積もった雪で発電できる? 進む実証実験…融雪に活用で「一石二鳥」 東京都心でも積雪
2月5日から6日にかけて関東地方では大雪となり、東京都心でも8cmの積雪を記録した。「積もった雪」を利用して発電を行う「積雪発電」と呼ばれる仕組みの実証実験が進んでいる。(経済部 渡邊 翔)
2023年12月から2024年1月にかけ、「積雪発電」の実証実験が行われたのは北海道ニセコエリア・倶知安町にあるスキー場だ。スキー場を運営する東急不動産と青森県のIT企業フォルテ、さらに電気通信大学の研究者が共同で実施した。
■雪とボイラーの「温度差」を利用して…
積雪を使ってどのように発電をするのか。
発電機の中には、雪で冷やされた「低温部分」と、北海道産の木材チップを燃やすバイオマスボイラーを使った「高温部分」がある。この2つの部分の温度差によって磁石が上下にピストン運動し、電気が発生するという仕組みだ。発電の際にできる熱は、雪を溶かす「融雪」に活用。豪雪地帯の屋根の雪下ろしなどで転落・けがをするような事態も防げるという。
■スキー場のLED照明15台分を
実証実験施設で使われた発電機では、最大1200ワット(1.2kW)の出力が可能。これは1日発電を続けた場合、スキー場のLED照明15台を1日6時間動かせる電力に相当するという。
■元々は「雪を溶かす手段を…」
実験に関わる東急不動産の担当者は、「元々はスキー場施設内の歩道や駐車場に積もった雪を溶かす手段を考えていた」と話す。
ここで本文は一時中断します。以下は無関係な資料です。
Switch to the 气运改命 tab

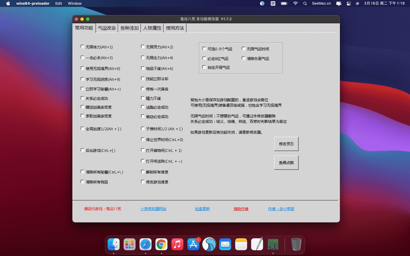click(107, 28)
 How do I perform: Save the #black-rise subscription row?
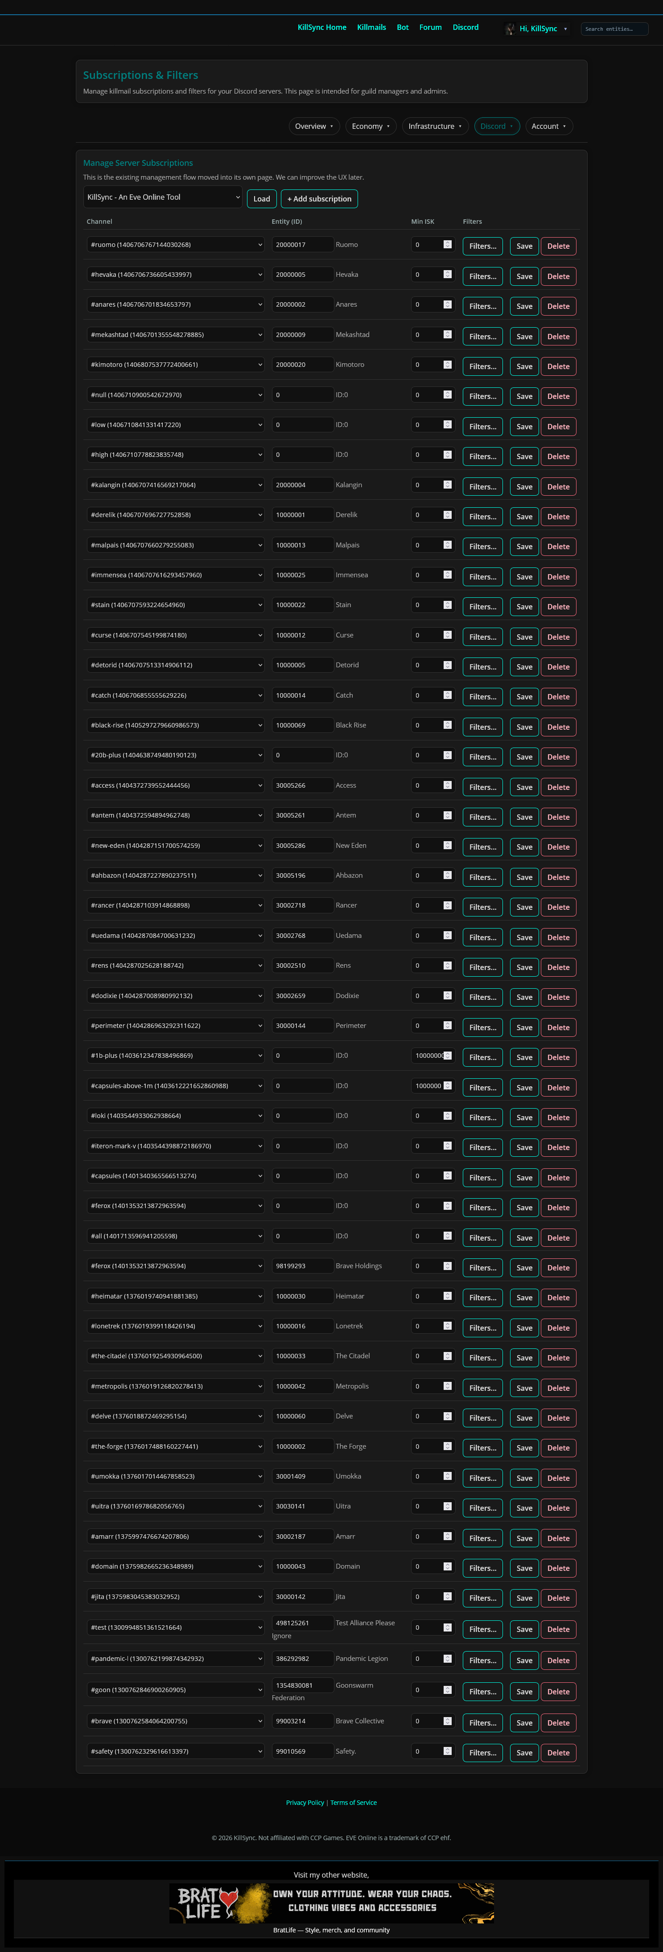click(524, 727)
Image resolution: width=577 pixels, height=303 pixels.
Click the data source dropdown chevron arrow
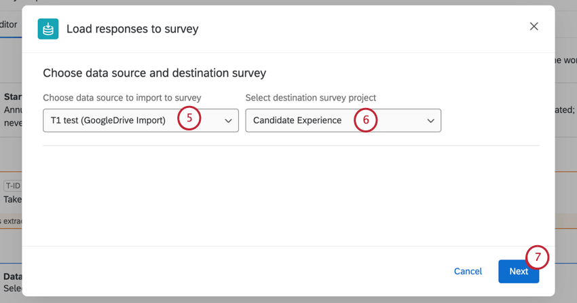pyautogui.click(x=228, y=121)
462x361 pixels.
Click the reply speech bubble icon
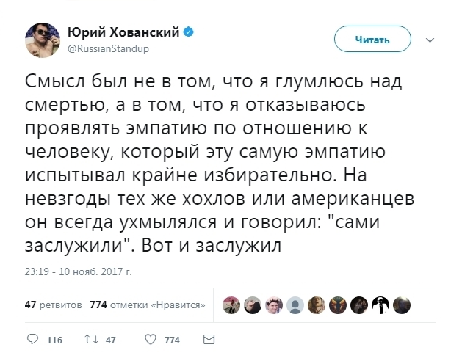point(32,340)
積雪発電は、大規模な発電所のような電力量を生み出すわけではないというが、それでも雪を溶かす手段に発電という「副産物」がついてくるこの仕組みは、一石二鳥というわけだ。
実証実験を行った3者は今後、豪雪地帯などで雪を資源として使う再生エネルギー供給源として積雪発電の実用化を目指す。